On ressent également “un deuil anticipé”: on craint pour sa santé et pour les gens qu’on aime. “Une tempête se prépare. Il y a quelque chose de grave.” Le coronavirus est déroutant: “Notre esprit sait que quelque chose de mauvais est en train de se dérouler mais on ne peut pas le voir. Ça brise notre sentiment de sécurité. Nous ressentons cette perte de sécurité.” Et on apprend tant bien que mal à vivre avec.

Les étapes du deuil et pourquoi il faut accepter au plus vite la situation

David Kessler conseille de prendre conscience qu’il y a plusieurs étapes dans le deuil. Ces étapes ne se déroulent pas pour tout le monde dans le même ordre. Il y a le déni. “On se dit que le virus ne nous affectera pas.” Il y a la colère parce qu’on nous force à rester à l’intérieur. Vient ensuite la négociation: “Si je garde une distance sociale pendant deux semaines, tout ira mieux, n’est-ce pas?” Enfin, la tristesse: “Je ne sais pas quand ça va se terminer.” Et puis, l’acceptation: “C’est en train d’arriver, je dois trouver comme procéder.” Pour David Kessler, c’est dans l’acceptation de la situation que se trouve le pouvoir.

L'importance du moment présent

Pour tenter de vaincre la douleur physique que vous ressentez et qui est provoquée par le chagrin, essayez d’équilibrer vos sombres pensées. Non, toute votre famille ne va pas mourir. Dites-vous que si tout le monde prend les bonnes mesures, personne ne mourra. “Aucun des deux scénarios ne doit être ignoré mais aucun ne doit dominer l’autre. Le deuil anticipé, c’est l’esprit qui va vers l’avenir et qui imagine le pire.” Pour réussir à vous calmer, il faut revenir dans le présent. Regardez autour de vous. Nommez les objets qui vous entourent. Respirez. Dans ce moment que vous êtes en train de vivre, rien de ce qui vous traverse l’esprit ne s’est produit. “En ce moment, vous allez bien. Vous avez à manger. Vous n’êtes pas malade.”

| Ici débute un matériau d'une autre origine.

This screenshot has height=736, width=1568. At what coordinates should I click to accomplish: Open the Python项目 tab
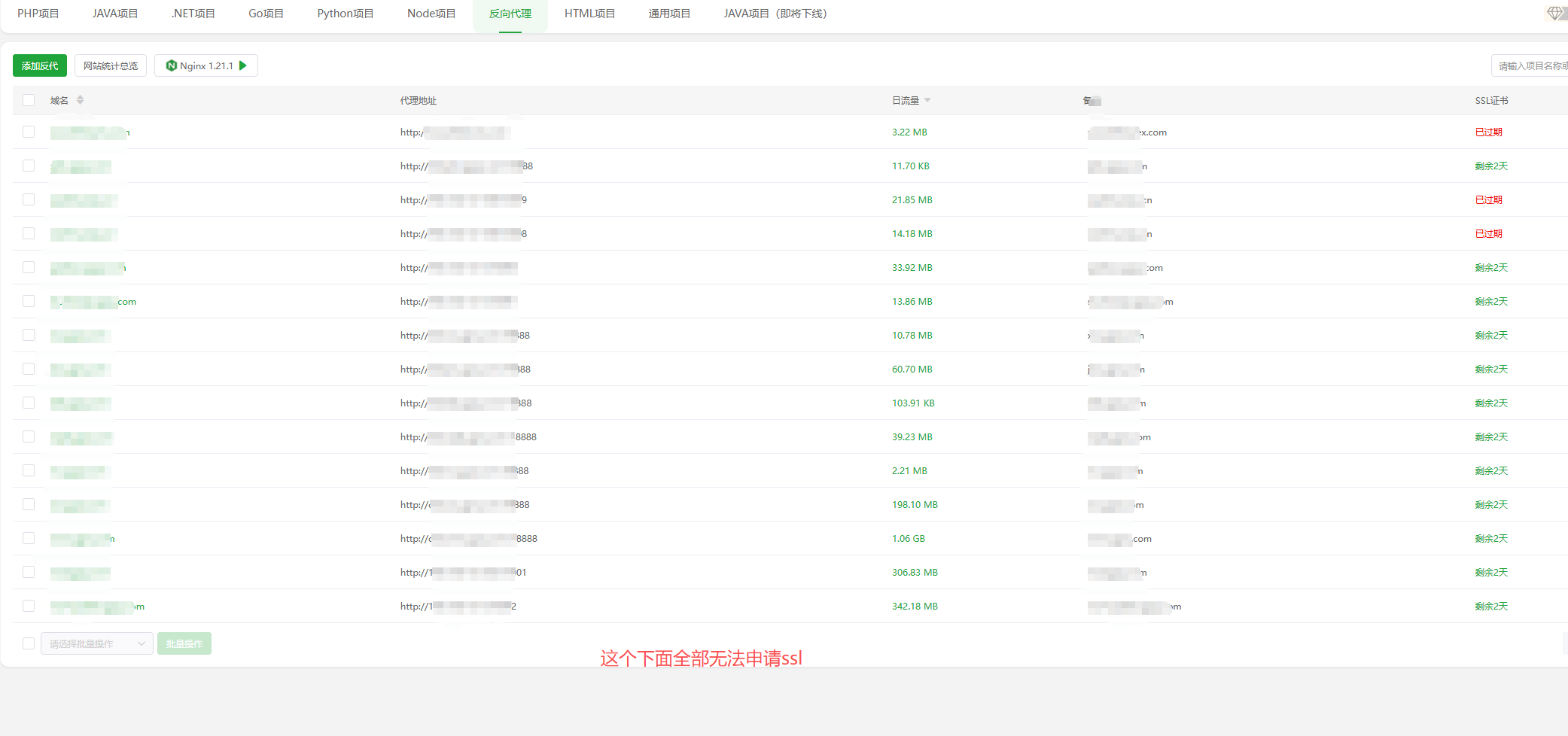click(345, 13)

“Vous pouvez aussi réfléchir à la façon de lâcher prise sur ce que vous ne pouvez pas contrôler. Ce que fait votre voisin est hors de votre contrôle. Ce qui est sous votre contrôle, c’est de rester à un mètre de lui et de vous laver les mains. Concentrez-vous sur ce point.”

Le sentiment qui doit dominer: la compassion

Enfin et surtout, faites preuve de compassion. La peur et le chagrin se manifestent de façon différente chez tout le monde. Rappelez-vous de ce que sont les gens habituellement et pas de ce qu’il semble être aujourd’hui. David Kessler rassure: “Il s’agit d’un état temporaire. Il est possible de survivre à cette situation. Nous survivrons.” Autorisez-vous à ressentir les sentiments qui vous traversent. Vous pourrez, une fois que cette période trouble sera terminée, trouver du sens à cette situation. Et vous profiterez alors du nouveau regard que vous porterez sur votre vie.